Files
Introduction
FME supports a Cloud Optimized Image called Meta Raster Format (MRF). Developed by NASA's Jet Propulsion Laboratory, MRF data allows for efficient raster accessing, loading, and processing - not at the expense of your computer.
High-resolution raster processing can be timely and computationally intensive. Capture technology, like satellite and aerial imagery, continues to develop, becoming more sophisticated with each technological generation. Now, traditional rasters are being rivaled by MRF, a new raster format, one that lies - not in space with the satellites - but in the cloud.
Cloud compatibility is increasing in popularity. On a global scale, business models are starting to incorporate cloud environments because it saves money, improves performance, and reduces storage demand; allowing companies to outsource their resources and data in a safe way.
MRF uses a technique called tiling. This allows areas of interest or tiles to be individually extracted from raster datasets without reading data row-by-row. These tiles are then compressed based on use-case, as different compression types improve different things (eg. download speed).
MRF datasets are comprised of 3 files:
1. The metadata (.mrf) XML-formatted file.
2. The data file (extensions differ, depending on the compression used), which contains the raster files that form the MRF. Examples include JPEG and TIFF.
3. An index (.idx), which represents the raster tiles on a grid.
FME needs all 3 files to complete a successful translation. When an MRF file is selected in the Meta Raster Format (MRF) Reader, FME will look for the index and data files automatically. Check out our documentation to learn more about the MRF Reader and Writer.
To understand how FME processes MRF data in a cloud environment, try exploring the two exercises below:
1. Uploading to Amazon S3 - writing out to an MRF dataset
2. Downloading from Amazon S3 - reading in an MRF Dataset
Step-by-step Instructions
Uploading to Amazon S3
Download MRF-AmazonS3-Exercises.zip to follow along with these exercises from home. In this scenario, a series of orthoimages (geotiff) will be converted into MRF and uploaded to Amazon S3.
1. Open FME Workbench on your machine. Create a New workspace.
2. Add a GeoTIFF Reader to the canvas. Point the dataset to the provided GeoTIFF file(s), and set the reader coordinate system to LL84.
As of FME 2025.2, the Coordinate System parameter is now configured within the Parameters dialog of each reader/writer format. For more information, including details about the change and affected transformers, please see Coordinate System Parameter Location Change.
3. Next, add a FeatureWriter to the canvas. Within the parameters window, use the arrow to expand the Creation Options section. For Compression Strategy, change the default to TIFF. Click Ok to apply the changes.
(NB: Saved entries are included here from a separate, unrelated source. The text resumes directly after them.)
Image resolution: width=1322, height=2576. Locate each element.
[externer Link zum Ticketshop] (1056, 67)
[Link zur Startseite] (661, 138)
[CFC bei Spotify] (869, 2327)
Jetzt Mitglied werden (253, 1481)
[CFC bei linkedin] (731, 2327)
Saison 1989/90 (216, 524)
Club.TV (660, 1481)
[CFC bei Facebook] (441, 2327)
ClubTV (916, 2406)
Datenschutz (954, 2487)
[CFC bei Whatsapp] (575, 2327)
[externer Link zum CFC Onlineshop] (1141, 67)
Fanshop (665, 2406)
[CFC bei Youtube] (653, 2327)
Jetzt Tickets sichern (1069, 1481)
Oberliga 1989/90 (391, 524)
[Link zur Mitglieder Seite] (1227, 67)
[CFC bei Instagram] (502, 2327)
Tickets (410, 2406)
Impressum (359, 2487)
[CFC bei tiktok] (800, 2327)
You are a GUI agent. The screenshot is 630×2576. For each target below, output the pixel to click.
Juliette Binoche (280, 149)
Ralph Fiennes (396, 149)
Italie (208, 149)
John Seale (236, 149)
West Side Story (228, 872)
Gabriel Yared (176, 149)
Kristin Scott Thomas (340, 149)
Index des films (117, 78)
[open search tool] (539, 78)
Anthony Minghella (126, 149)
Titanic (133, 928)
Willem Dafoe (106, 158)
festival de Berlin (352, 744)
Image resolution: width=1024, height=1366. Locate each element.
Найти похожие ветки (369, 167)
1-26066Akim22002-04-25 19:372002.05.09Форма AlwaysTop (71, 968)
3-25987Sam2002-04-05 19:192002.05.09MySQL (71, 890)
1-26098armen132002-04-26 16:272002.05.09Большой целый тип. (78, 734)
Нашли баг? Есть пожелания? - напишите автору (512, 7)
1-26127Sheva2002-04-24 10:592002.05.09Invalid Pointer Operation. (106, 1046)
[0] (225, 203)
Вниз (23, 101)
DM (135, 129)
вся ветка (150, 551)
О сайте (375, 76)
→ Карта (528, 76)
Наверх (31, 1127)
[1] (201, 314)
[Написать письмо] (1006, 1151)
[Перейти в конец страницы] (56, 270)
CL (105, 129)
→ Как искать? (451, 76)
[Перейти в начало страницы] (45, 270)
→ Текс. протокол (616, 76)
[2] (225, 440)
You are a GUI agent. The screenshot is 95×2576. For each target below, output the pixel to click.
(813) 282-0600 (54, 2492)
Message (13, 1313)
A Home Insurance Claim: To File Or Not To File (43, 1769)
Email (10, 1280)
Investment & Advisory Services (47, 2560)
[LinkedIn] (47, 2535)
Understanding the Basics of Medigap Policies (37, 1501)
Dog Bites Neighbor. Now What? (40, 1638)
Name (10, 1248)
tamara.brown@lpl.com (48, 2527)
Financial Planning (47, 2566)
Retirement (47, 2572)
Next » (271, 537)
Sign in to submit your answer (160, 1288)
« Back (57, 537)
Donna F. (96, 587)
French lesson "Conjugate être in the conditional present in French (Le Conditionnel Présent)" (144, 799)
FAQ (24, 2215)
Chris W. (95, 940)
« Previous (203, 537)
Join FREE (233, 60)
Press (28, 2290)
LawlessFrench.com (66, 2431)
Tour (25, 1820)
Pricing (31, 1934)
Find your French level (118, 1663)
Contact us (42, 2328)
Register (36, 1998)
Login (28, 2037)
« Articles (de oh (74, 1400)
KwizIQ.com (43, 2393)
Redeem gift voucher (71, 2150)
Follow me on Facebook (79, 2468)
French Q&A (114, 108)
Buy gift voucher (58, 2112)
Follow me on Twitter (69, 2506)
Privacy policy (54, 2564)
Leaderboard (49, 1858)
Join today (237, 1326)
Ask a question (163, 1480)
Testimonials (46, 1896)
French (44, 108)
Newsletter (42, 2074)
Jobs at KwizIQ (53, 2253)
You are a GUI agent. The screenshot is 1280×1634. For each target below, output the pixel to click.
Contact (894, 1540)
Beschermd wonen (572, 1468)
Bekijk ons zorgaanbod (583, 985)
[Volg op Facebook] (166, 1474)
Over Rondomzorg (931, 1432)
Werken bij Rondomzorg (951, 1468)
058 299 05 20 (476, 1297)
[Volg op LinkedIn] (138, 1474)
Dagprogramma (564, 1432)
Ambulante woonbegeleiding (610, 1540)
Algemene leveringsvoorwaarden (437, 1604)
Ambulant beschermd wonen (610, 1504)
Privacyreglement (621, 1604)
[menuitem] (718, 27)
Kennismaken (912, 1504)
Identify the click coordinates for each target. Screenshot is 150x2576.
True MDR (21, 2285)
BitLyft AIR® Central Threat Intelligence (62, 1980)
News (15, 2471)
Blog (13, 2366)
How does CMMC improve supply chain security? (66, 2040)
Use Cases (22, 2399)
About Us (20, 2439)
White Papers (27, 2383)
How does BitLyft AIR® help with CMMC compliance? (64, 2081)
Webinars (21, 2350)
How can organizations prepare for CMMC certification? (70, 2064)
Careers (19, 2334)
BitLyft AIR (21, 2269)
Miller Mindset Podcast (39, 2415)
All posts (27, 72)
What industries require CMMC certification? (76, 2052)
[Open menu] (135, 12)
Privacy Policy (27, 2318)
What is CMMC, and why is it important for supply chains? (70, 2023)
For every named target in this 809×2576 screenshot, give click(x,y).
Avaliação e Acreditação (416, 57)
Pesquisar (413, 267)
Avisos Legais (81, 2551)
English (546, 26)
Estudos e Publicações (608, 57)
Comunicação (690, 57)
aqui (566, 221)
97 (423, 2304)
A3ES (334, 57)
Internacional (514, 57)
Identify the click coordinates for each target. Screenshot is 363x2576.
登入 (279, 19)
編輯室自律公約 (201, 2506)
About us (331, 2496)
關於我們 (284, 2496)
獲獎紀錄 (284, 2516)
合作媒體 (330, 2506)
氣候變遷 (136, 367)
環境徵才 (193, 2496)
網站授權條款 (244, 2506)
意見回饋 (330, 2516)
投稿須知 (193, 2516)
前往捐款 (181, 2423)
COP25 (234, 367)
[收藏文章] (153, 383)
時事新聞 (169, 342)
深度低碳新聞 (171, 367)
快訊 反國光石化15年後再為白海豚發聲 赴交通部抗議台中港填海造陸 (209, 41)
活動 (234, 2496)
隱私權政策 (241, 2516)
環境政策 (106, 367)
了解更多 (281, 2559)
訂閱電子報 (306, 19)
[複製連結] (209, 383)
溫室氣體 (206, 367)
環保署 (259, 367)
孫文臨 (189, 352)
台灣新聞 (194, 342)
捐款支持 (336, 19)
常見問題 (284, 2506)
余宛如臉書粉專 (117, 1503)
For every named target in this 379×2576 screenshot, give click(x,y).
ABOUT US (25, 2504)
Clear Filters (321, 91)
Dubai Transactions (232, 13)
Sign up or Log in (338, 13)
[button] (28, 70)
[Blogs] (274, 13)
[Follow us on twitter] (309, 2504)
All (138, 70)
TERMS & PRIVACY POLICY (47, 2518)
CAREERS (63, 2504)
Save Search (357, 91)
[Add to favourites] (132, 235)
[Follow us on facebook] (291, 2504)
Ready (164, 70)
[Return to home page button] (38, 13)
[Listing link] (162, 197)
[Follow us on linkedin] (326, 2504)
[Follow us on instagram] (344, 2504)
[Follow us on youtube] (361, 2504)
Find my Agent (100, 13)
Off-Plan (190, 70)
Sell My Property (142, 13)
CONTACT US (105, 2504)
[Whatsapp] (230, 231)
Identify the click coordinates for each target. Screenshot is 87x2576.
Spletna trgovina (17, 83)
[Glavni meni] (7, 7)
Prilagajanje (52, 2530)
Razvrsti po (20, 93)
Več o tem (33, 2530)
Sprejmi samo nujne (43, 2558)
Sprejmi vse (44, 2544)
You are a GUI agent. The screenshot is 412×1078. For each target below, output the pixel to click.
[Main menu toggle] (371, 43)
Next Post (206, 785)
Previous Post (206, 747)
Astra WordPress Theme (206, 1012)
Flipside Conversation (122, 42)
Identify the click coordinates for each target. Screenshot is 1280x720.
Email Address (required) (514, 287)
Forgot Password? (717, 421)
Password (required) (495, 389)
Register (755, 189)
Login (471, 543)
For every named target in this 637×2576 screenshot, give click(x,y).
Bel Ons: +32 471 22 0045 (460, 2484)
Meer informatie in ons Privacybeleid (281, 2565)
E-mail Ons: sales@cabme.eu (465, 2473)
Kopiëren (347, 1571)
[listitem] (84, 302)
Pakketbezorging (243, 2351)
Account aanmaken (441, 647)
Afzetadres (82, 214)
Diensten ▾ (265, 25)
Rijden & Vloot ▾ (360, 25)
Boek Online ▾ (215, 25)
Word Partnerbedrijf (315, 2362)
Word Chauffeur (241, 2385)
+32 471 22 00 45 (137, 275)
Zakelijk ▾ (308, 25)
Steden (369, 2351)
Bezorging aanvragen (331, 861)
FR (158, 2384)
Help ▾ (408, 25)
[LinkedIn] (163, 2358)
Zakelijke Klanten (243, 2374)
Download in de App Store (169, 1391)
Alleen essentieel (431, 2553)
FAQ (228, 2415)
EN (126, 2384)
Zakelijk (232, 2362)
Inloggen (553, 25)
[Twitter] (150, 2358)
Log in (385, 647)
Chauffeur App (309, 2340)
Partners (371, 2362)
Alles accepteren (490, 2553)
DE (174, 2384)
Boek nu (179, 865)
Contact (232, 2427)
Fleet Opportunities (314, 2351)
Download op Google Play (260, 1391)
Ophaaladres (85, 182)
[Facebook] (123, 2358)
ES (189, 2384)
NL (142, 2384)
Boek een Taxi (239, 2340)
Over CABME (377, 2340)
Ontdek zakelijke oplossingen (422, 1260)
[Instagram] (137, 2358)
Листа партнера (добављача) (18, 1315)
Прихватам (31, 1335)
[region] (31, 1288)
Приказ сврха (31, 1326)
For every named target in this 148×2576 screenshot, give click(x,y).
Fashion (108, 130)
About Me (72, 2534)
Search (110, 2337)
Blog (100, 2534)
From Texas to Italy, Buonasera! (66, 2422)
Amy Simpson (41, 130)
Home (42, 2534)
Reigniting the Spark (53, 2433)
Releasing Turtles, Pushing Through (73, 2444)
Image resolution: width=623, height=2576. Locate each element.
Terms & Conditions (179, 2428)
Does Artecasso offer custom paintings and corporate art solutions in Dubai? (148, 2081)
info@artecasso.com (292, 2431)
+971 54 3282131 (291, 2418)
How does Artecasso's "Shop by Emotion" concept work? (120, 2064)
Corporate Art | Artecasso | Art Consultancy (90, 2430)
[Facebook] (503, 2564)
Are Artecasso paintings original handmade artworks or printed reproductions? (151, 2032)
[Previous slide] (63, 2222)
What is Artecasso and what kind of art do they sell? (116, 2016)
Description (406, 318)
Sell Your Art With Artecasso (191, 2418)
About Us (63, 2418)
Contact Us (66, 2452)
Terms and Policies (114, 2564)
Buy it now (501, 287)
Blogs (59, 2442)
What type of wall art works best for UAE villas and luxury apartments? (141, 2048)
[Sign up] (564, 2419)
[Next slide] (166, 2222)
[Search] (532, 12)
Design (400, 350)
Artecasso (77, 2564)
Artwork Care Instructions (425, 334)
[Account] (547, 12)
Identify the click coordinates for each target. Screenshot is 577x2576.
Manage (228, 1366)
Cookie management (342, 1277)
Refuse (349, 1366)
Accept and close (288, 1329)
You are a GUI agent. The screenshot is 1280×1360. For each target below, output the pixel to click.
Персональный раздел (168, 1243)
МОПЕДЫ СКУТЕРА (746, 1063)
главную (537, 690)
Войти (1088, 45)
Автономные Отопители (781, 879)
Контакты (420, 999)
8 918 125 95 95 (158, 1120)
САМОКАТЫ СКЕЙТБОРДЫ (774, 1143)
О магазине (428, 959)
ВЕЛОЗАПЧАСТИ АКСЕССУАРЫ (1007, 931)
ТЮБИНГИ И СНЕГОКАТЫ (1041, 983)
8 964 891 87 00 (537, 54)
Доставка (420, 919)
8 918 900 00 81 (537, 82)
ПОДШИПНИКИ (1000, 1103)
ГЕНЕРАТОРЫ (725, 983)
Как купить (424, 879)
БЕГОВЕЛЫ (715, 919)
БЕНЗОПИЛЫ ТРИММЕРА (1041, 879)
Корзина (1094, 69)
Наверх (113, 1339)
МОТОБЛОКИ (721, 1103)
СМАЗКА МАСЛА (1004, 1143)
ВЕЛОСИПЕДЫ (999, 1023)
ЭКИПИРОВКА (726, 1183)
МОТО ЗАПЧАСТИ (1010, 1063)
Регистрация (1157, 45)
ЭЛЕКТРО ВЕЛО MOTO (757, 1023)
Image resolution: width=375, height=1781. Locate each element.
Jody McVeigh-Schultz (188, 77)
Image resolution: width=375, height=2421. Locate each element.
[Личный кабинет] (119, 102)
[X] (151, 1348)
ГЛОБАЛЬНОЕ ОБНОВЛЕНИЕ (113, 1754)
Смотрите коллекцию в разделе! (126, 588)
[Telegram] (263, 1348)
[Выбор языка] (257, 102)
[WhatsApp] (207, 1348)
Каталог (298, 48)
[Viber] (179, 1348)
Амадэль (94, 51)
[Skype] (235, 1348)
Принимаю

Downloading from Amazon S3
In this exercise, we will read an MRF dataset stored on Amazon S3 into an FME Workspace.
1. Open FME Workbench on your machine. Create a New workspace.
2. Type on the canvas and add the Meta Raster Format Reader. In this instance, we will be connecting to the Amazon S3 cloud environment. Click the drop-down arrow beside the dataset text box, navigate to Select File From Web, and Browse Amazon S3. This will open another window.
3. Once again, we are going to set Credential Source to Web Connection and add our Account. Select your corresponding Region field, and set the Bucket and Path fields. Recall from the uploading exercise that the MRF data was uploaded to a folder called 'UploadData'.
Within the Path window, select all files to be downloaded (Use SHIFT keyboard shortcut if selecting all files). Click Ok to apply the changes.
Data Attribution
The data used here originates from open data made available by the City of Vancouver, British Columbia. It contains information licensed under the Open Government License - Vancouver.